LIMITATION OF LIABILITY: AEL MILLWRIGHT SERVICES’s liability on any claim for loss or damage arising out of this contract or from the performance or breach thereof or connected with the supplying of any goods or services hereunder, or the sale, resale, operation or use of such goods, whether based on contract, warranty, tort (including negligence) or other grounds, shall not exceed the price allocable to such goods or part thereof involved in the claim, REGARDLESS OF CAUSE OR FAULT. THIS LIMITATION OF LIABILITY REFLECTS A DELIBERATE AND BARGAINED FOR ALLOCATION OF RISKS BETWEEN AEL MILLWRIGHT SERVICES AND BUYER AND CONSTITUTES THE BASIS OF THE PARTIES’ BARGAIN, WITHOUT WHICH AEL MILLWRIGHT SERVICES WOULD NOT HAVE AGREED TO THE PRICE OR TERMS OF THIS CONTRACT. AEL MILLWRIGHT SERVICES shall not, under any circumstances, be liable for any labor charges without its prior written consent.
AEL MILLWRIGHT SERVICES SHALL NOT IN ANY EVENT BE LIABLE whether as a result of breach of contract, warranty, tort (including negligence) or other grounds FOR INCIDENTAL, SPECIAL OR CONSEQUENTIAL DAMAGES including but not limited to, loss of profits or revenue, loss of use of the goods or any associated product, cost of capital, cost of substitute products, facilities or services, downtime costs, or claims of customers of Buyer for such damage.

If AEL MILLWRIGHT SERVICES furnished Buyer with advice or other assistance which concern any goods supplied hereunder, or any system or equipment in which any such goods may be installed, and which is not required pursuant to this contract, the furnishing of such advice or assistance will not subject AEL MILLWRIGHT SERVICES to any liability, whether based on contract, warranty, tort (including negligence) or other grounds.

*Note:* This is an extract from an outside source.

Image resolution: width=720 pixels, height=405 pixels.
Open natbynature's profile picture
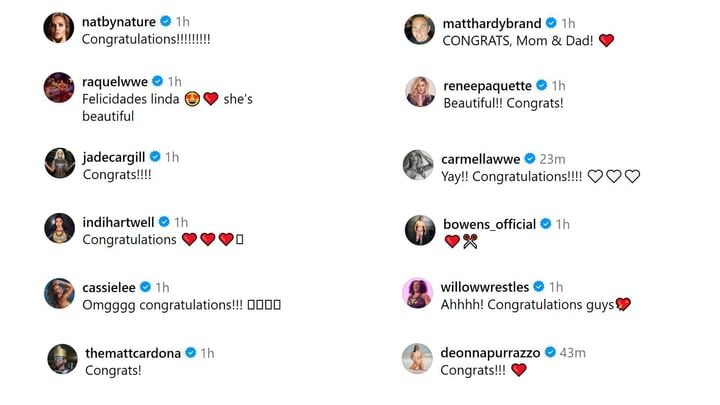pos(59,28)
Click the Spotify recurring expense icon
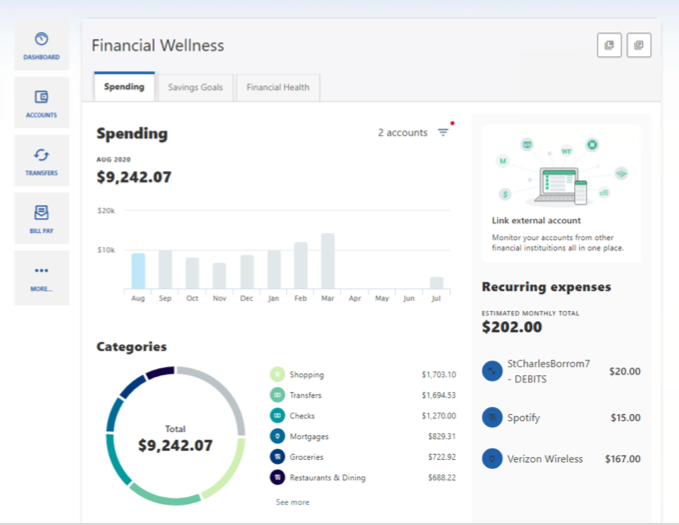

CANCELLATION: Buyer may cancel an order by mutual agreement based upon payment to AEL MILLWRIGHT SERVICES of reasonable and proper cancellation charges.

RETURNED GOODS: Goods may not be returned without the prior written consent of AEL MILLWRIGHT SERVICES and payment by Buyer of a minimum restocking charge of 15%. Authorized returns shall be returned at Buyer’s sole expense, freight prepaid. There are NO returns of special order items. No returns shall be accepted following 60 days after delivery. No credit will be issued for shipping charges or other special expenses. SHORTAGES/OVERAGES: All shortages and/or overages must be identified within 14 days of the date of shipment.

ASSIGNMENT OR DELEGATION: Buyer shall not assign or delegate any or all of its duties or rights hereunder without the prior written consent of AEL MILLWRIGHT SERVICES.

APPLICABLE LAW: This Agreement is deemed to be made in the Province of Nova Scotia and shall be governed by and construed in accordance with the laws of such Province.

GENERAL: All orders are subject to acceptance by AEL MILLWRIGHT SERVICES. Any representation, affirmation of fact and course of dealing, promise or condition in connection therewith or usage of trade not incorporated hereto, shall not be binding on either party. If any provision hereof shall be unenforceable, invalid or void for any reason, such provision shall be automatically voided and shall not be part of this agreement and the enforceability or validity of the remaining provisions of this agreement shall not be affected thereby.